Learn You Some Erlang for Great Good! A Beginner’s Guide
This online ebook wants itself to be a way to learn Erlang for people who have basic knowledge of programming in imperative languages (such as C/C++, Java, Python, Ruby, etc) and may or may not know functional programming (Haskell, Scala, Erlang, Clojure, OCaml…). Fred also wants to write this book in an honest manner, selling Erlang for what it is, acknowledging its weaknesses and strengths.
First of all, Erlang is a functional programming language. If you have ever worked with imperative languages, statements such as i++ may be normal to you; in functional programming they are not allowed. In fact, changing the value of any variable is strictly forbidden! Erlang has this very pragmatic approach with functional programming: obey its purest principles (referential transparency, avoiding mutable data, etc), but break away from them when real world problems pop up.

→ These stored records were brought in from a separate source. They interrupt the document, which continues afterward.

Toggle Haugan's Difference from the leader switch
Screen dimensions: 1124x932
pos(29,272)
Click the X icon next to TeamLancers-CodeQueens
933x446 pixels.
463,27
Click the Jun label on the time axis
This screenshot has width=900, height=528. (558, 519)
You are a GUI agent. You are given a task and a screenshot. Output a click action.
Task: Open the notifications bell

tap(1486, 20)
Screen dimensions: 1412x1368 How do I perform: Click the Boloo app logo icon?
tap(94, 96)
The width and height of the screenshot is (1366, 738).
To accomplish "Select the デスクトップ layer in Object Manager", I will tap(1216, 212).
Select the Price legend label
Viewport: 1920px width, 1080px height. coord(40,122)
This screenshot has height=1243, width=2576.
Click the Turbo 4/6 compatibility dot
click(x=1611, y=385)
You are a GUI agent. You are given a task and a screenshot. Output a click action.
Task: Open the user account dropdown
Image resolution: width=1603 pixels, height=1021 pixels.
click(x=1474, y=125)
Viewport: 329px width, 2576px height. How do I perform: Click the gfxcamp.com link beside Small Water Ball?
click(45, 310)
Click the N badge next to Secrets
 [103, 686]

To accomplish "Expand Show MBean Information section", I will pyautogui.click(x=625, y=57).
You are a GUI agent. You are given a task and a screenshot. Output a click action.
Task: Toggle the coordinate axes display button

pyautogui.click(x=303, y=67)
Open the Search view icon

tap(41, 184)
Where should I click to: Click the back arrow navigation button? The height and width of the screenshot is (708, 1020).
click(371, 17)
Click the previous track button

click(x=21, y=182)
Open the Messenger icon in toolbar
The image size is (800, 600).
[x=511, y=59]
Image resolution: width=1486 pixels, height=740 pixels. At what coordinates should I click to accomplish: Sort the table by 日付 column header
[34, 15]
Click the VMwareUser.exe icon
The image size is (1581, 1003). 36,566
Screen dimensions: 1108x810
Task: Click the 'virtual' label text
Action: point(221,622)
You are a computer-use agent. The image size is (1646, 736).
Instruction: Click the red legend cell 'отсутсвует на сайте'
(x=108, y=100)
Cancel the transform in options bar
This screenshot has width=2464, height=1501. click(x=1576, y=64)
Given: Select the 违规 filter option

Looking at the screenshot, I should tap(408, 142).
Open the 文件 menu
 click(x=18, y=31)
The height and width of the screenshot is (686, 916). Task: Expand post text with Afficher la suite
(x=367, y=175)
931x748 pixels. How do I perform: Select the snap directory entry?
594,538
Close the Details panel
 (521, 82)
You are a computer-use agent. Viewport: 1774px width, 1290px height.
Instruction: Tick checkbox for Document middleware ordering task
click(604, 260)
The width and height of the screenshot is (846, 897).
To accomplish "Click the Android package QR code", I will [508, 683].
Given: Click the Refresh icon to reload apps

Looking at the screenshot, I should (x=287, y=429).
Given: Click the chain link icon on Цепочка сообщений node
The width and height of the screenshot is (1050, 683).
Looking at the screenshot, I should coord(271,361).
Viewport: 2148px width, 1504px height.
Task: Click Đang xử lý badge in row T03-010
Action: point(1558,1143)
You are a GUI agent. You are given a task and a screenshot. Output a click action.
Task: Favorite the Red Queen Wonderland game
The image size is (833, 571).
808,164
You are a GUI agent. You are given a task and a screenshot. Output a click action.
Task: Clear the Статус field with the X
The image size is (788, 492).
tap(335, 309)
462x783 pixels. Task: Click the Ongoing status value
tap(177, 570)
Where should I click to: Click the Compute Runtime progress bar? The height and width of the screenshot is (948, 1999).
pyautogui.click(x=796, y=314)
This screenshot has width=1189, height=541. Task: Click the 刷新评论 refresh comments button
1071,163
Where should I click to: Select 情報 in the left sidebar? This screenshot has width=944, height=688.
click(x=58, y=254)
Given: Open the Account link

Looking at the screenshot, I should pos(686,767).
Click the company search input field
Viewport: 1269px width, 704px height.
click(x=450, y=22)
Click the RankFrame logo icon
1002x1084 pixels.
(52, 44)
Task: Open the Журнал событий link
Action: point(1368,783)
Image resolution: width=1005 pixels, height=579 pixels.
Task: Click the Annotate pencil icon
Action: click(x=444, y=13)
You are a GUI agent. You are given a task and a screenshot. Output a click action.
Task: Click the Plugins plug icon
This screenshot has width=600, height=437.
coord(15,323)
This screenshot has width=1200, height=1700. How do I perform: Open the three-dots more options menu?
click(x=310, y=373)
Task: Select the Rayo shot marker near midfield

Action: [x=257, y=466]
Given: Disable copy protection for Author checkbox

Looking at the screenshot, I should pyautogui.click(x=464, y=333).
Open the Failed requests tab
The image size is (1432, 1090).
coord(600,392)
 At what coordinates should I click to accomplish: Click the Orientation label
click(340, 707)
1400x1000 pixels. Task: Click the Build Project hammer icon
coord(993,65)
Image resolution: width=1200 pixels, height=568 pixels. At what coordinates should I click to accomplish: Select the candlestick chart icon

Now, we defined Erlang as a functional programming language, but there’s also a large emphasis on concurrency and high reliability. To be able to have dozens of tasks being performed at the same time, Erlang uses the actor model, and each actor is a separate process in the virtual machine. In a nutshell, if you were an actor in Erlang’s world, you would be a lonely person, sitting in a dark room with no window, waiting by your mailbox to get a message. Once you get a message, you react to it in a specific way: you pay the bills when receiving them, you respond to Birthday cards with a ‘Thank you’ letter and you ignore the letters you can’t understand.